* Exercise brief
Retype the data from the line with "The height and width of the screenshot is (654, 1328)." up to and including the line with "point(300,67)", character for character.

* Entries
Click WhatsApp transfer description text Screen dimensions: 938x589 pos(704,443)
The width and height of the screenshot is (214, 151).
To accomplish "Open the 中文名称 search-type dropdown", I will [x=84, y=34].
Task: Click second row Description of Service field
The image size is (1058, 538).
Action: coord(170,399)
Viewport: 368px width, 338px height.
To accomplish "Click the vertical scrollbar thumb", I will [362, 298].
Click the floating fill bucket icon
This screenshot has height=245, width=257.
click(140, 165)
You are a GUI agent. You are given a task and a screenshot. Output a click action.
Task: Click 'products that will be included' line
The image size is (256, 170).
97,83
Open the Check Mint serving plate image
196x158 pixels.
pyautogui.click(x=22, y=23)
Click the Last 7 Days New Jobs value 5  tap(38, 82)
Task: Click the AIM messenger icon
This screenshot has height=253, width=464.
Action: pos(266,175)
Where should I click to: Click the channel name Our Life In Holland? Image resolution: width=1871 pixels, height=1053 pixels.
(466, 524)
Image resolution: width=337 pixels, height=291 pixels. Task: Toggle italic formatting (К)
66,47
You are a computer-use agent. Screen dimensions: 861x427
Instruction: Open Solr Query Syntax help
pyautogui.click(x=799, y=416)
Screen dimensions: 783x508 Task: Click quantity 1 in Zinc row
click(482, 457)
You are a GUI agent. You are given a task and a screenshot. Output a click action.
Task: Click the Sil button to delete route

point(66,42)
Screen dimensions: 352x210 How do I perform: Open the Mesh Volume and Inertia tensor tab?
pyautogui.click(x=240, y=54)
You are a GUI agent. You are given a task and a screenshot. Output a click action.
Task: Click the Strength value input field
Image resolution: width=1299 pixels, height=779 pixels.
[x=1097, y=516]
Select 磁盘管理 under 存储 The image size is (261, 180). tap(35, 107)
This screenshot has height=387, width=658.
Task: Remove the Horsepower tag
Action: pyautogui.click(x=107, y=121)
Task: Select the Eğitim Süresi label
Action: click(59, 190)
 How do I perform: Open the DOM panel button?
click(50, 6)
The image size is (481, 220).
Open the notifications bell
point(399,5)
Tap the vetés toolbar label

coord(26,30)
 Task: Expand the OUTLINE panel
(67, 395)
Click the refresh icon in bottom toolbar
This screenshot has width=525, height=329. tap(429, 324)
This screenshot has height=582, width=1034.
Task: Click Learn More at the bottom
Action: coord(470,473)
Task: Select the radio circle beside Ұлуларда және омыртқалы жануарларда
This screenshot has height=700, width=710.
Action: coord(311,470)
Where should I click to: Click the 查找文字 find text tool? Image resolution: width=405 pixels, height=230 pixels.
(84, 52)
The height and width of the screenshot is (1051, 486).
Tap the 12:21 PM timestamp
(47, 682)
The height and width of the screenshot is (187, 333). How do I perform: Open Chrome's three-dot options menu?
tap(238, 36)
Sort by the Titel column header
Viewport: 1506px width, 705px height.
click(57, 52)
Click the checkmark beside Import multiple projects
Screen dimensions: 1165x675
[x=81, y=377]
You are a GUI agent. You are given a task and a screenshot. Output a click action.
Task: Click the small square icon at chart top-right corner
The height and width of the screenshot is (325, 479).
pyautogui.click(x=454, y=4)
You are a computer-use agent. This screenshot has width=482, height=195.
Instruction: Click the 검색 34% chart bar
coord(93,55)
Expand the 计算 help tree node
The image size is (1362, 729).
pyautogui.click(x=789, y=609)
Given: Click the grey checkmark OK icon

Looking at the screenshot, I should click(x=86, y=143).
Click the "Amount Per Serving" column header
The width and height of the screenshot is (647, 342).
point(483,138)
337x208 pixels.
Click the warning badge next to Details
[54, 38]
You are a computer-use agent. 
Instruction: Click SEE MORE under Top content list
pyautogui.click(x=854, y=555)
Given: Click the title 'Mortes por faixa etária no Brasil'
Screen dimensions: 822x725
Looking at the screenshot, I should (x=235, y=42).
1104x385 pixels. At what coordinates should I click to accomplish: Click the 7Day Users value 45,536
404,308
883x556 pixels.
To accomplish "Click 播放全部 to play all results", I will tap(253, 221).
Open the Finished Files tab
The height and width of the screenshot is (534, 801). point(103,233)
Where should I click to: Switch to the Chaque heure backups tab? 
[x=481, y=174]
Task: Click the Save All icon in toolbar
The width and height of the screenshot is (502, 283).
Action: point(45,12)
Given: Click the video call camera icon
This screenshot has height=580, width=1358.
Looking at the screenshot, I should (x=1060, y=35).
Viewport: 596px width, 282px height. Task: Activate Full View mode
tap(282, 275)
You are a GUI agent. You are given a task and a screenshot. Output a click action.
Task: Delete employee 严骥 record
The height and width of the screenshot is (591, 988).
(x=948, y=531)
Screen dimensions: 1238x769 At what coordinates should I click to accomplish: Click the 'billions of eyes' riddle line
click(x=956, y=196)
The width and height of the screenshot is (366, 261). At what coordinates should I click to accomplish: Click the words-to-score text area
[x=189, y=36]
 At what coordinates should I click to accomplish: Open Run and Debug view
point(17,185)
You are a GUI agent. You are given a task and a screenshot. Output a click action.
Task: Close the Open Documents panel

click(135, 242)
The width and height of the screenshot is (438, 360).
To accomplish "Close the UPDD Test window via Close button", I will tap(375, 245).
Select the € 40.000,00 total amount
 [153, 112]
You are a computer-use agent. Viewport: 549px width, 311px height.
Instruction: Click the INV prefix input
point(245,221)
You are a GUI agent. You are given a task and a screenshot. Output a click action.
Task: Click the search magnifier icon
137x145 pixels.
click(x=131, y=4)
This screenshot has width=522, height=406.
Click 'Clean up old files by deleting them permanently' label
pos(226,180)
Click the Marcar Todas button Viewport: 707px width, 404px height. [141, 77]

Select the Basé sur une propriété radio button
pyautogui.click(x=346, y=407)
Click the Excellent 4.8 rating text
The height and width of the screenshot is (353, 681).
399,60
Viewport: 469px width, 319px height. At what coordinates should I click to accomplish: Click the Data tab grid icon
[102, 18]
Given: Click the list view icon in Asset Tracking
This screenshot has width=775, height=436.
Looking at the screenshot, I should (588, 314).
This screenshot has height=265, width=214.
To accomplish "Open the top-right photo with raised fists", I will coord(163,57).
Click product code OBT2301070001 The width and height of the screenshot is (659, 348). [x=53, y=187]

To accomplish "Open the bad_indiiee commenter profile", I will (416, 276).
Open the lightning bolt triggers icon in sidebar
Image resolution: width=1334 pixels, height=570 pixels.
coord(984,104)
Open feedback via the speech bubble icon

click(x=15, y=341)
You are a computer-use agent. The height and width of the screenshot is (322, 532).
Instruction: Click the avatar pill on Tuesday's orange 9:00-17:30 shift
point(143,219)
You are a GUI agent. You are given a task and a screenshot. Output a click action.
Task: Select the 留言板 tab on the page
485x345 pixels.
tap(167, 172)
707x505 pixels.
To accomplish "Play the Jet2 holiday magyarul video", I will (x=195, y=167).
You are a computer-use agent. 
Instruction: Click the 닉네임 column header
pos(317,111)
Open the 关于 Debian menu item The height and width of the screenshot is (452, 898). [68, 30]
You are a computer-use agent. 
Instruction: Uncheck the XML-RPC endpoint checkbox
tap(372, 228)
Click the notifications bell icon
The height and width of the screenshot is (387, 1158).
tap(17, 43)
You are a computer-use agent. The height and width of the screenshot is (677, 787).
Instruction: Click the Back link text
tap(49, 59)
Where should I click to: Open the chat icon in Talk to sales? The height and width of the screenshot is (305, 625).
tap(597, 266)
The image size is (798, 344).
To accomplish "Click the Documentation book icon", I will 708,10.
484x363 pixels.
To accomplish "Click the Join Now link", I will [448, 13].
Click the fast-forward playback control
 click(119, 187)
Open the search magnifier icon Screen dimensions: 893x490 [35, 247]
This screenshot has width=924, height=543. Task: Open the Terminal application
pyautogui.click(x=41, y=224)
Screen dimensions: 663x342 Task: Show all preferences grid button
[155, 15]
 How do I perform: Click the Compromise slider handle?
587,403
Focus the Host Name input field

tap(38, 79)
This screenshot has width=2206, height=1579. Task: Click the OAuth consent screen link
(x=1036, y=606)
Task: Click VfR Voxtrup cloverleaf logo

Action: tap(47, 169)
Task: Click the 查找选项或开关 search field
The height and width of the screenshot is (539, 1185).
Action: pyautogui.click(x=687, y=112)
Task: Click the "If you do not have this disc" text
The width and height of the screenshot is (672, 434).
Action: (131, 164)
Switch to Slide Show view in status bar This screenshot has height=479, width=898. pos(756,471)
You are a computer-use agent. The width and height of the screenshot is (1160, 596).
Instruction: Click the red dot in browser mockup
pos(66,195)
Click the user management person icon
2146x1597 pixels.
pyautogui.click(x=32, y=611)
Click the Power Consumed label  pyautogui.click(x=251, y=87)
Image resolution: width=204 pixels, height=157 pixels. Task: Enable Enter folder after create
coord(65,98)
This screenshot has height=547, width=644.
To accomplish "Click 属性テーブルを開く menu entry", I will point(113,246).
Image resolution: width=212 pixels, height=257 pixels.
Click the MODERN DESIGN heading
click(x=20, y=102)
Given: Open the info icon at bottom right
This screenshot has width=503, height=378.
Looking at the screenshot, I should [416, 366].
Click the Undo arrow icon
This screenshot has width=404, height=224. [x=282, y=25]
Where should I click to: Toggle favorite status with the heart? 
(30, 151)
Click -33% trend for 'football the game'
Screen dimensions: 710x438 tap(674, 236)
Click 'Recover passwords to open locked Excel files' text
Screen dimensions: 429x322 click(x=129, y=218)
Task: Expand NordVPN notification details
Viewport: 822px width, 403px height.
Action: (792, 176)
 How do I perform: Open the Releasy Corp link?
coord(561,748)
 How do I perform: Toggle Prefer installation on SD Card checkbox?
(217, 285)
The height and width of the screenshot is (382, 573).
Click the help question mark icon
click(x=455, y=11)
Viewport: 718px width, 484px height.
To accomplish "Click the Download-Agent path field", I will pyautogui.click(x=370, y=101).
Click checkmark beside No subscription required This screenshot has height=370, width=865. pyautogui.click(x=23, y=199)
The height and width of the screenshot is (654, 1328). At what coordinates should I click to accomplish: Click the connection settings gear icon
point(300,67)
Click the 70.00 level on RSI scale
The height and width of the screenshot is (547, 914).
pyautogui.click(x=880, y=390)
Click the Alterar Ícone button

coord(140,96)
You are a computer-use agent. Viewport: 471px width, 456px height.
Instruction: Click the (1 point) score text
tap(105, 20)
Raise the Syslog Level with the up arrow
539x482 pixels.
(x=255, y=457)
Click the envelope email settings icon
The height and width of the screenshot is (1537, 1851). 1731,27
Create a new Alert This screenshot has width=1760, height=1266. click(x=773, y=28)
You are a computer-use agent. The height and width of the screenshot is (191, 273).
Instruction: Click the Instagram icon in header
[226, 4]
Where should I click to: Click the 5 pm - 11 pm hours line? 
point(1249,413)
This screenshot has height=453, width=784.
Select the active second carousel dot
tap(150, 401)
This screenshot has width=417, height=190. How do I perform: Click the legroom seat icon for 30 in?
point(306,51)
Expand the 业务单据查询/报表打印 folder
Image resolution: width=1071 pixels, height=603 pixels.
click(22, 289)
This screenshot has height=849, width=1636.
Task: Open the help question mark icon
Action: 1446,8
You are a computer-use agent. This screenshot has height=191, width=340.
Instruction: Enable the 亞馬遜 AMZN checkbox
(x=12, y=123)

* Task result
The height and width of the screenshot is (654, 1328). At what coordinates should I click to accomplish: Click the connection settings gear icon
point(300,67)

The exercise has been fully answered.